Crowns are used to repair damaged or decayed teeth. They can also be used to improve teeth that are discoloured, mis-shapen or misaligned. Crowns make the tooth stronger and can make a huge improvement in how it looks. There are many different types of crown – all-ceramic crowns are very popular because they have excellent aesthetics and are very hard to tell apart from ‘real’ teeth; plus they’re strong and long-lasting.
- They are tooth-coloured! This sounds obvious, but no-one will notice them once within your mouth, making them suitable for any tooth.
- They are natural-looking. Crowns have excellent aesthetic properties, so they are often almost impossible to tell apart from natural teeth. They’re generally regarded as the most natural-looking kind of dental restoration.
- They’re very strong. This means they’re ideal for repairing and restoring teeth that have been badly damaged or extensively restored in the past.
- They can change the shape or even position of your teeth. Crowns aren’t just good at mimicking a “real tooth” – when they’re placed there’s a degree of flexibility so the dentist can also change the shape or even the apparent position of the tooth.
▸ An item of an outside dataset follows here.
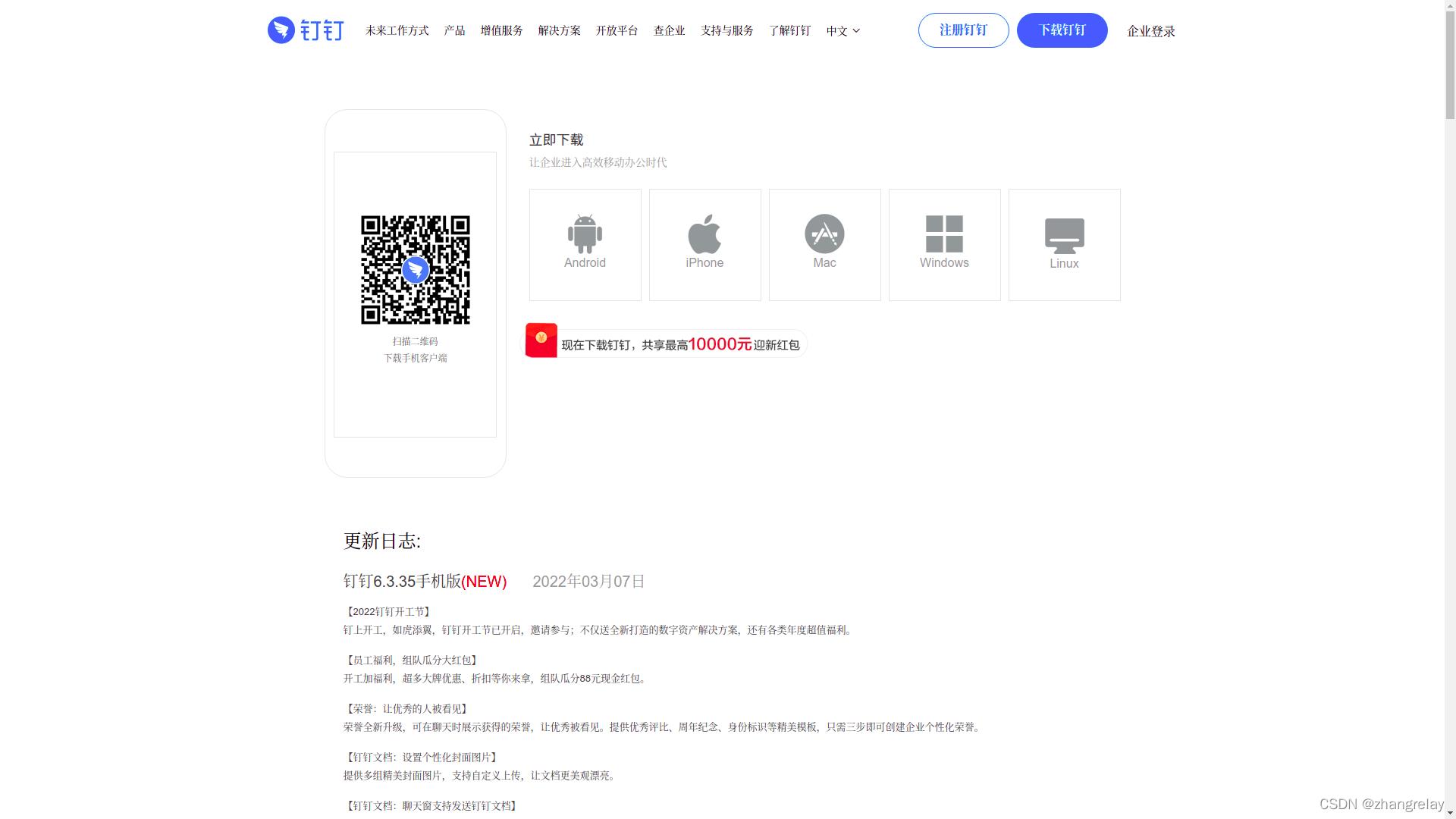The image size is (1456, 819).
Task: Expand 支持与服务 menu section
Action: (727, 30)
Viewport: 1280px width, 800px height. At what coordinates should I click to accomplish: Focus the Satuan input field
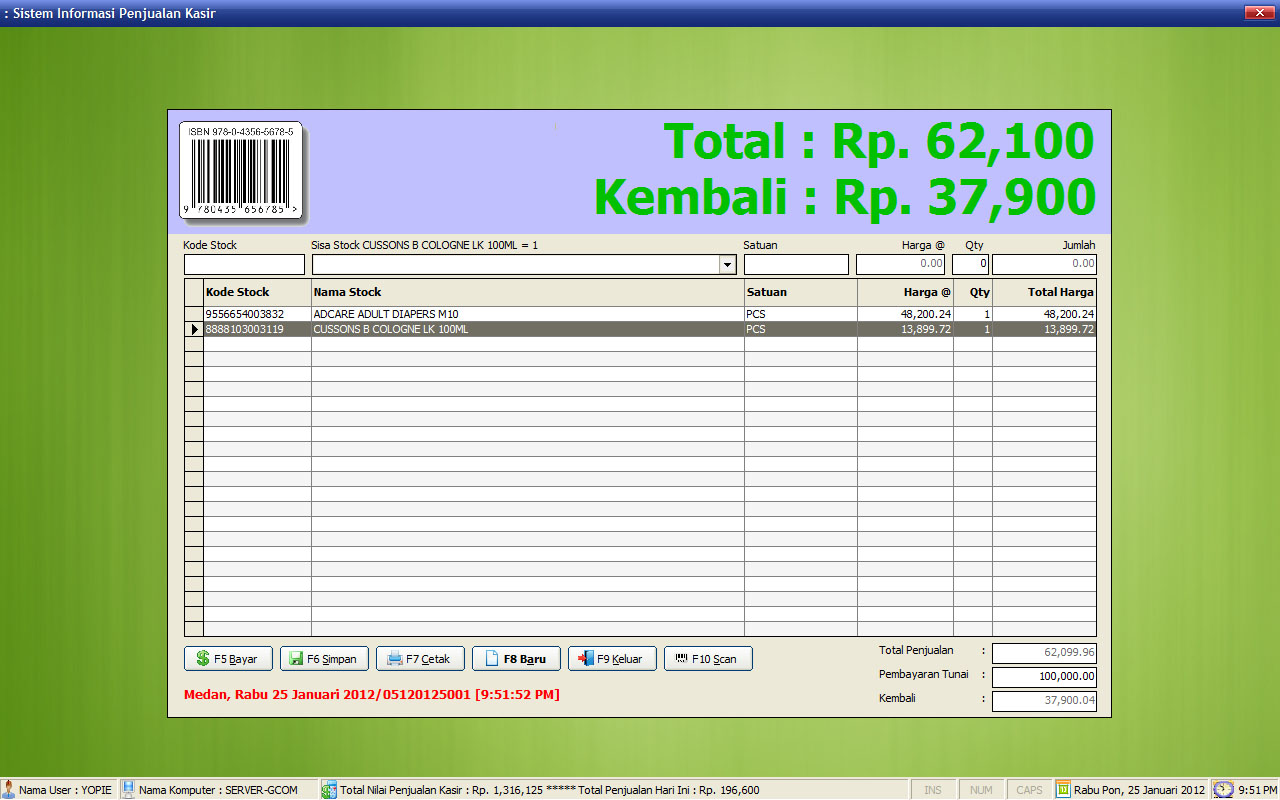pyautogui.click(x=796, y=265)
- They’re excellent for repairing teeth after root canal. The figures are clear – where our dentist, Joanne Giddy, places a crown on a tooth after root canal therapy, 86% will survive for 10 years or more without any further treatment. Where patients choose a filling instead, just 65% make it to the 10-year mark; so it may be cheaper but it’s a false economy.
- They’re durable – they usually last over 10 years and frequently much longer than that – we have cases where crowns have lasted 20 or even 30 years.